Vitamin C

Vitamin C

Vitamin C

Formal Name: Ascorbic Acid
Supplement Forms: Pills, food, liquid

Recommended Daily Allowance

  • Infants: (0 to 12 Months) 40 – 50 mg/day
  • Children: (1 to 13 Years) 15 – 45 mg/day
  • Adolescents: (14 to 18 Years) 65 – 70 mg/day
  • Adults: (19 and older) 75 – 90 mg/day
  • Lactating Women: 115 – 120 mg/day
  • Pregnant Women: 80 – 85 mg/day

Notes: mg stands for milligrams. The recommended daily allowance for adult smokers is 110 -125 mg/day.

Additional Information

Vitamin C is a specific form of a chemical compound known as ascorbic acid. It is a water soluble vitamin that is not stored by the body and therefore requires a continuous supply through daily dietary intake. It is known as one of the most effective nutrients but is highly prone to destruction from even small amounts of alkalies and also loses some of its content when heated or cooked which is why most vitamin C rich foods are fresh and cold. This vitamin is primarily present in the brain, pancreas, kidney, liver, spleen as well as within blood cells.

Bodily Functions Performed by Vitamin C

One of vitamin C’s key roles within the body is as an antioxidant protecting against damage caused by free radicals and other toxins.
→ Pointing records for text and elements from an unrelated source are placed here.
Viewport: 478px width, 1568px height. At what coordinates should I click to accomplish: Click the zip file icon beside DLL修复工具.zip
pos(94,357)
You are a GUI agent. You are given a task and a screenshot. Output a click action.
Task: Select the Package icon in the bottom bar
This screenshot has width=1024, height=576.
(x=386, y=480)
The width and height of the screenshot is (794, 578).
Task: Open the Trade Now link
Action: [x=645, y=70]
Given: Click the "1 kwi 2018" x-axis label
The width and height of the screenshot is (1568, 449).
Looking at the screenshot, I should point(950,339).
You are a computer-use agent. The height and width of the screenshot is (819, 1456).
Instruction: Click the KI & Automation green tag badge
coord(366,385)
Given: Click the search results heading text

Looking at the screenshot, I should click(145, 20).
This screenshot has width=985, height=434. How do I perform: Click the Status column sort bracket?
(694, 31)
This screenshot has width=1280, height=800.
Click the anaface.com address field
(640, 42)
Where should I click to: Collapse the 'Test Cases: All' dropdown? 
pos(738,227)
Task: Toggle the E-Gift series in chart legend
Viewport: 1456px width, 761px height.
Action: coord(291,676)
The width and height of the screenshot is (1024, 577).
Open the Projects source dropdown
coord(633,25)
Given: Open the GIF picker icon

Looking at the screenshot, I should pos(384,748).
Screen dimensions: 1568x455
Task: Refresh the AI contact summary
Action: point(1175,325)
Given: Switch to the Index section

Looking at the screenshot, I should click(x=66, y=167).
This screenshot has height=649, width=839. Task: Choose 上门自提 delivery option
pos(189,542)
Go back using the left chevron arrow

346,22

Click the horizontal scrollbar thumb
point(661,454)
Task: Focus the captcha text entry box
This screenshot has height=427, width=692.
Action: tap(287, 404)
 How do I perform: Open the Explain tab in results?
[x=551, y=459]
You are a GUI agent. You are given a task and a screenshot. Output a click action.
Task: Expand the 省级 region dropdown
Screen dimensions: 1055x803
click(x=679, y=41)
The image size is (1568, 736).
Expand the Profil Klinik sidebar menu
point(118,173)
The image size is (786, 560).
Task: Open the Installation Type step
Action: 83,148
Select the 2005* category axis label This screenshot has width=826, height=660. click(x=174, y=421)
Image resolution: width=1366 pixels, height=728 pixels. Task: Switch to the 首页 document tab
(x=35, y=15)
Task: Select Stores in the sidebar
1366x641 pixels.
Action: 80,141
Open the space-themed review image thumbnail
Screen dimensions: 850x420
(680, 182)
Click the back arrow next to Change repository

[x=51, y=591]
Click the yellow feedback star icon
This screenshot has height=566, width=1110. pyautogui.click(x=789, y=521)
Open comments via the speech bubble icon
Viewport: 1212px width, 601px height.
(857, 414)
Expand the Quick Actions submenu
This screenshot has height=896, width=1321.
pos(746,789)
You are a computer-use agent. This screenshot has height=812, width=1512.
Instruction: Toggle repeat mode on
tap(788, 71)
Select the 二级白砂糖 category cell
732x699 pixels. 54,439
It is also involved in other physiological functions such as the synthesis of collagen which is an essential protein needed to make skin, blood vessels, ligaments, tendons and in the treatment of wounds and infections. Additionally this vitamin is present in the synthesis of carnitine and neurotransmitters.

Symptoms Of Deficiency:
  • Weakness
  • Inflammation of the gums
  • Nosebleeds
  • Susceptibility to infections
  • Scurvy
  • Sore and painful joints
Foods High In Vitamin C

Vitamin C can commonly be found in high amounts within citrus fruits and juices. Guava, strawberry, peaches, mangoes and rose hip extracts contain considerable amounts of Vitamin C. Additionally vegetables such as peppers, spring greens, broccoli, cauliflower, tomato, green cabbage and Brussels sprouts are great for daily dietary intake.

Ailments That Vitamin C Eliminates:
  • Improves poor collagen production
  • Treats scurvy
  • Reduces cellular damage from free radicals
  • Helps prevent pneumonia and lung infections
  • Reduces risk of stroke
Side Effects/Pre-Cautions

The upper intake limit level for vitamin C is 2000 mg per day. High doses can result in upset stomach, diarrhea, acidification of the urine, may promote iron overload in the body and throw the antioxidant level of your body off-balance.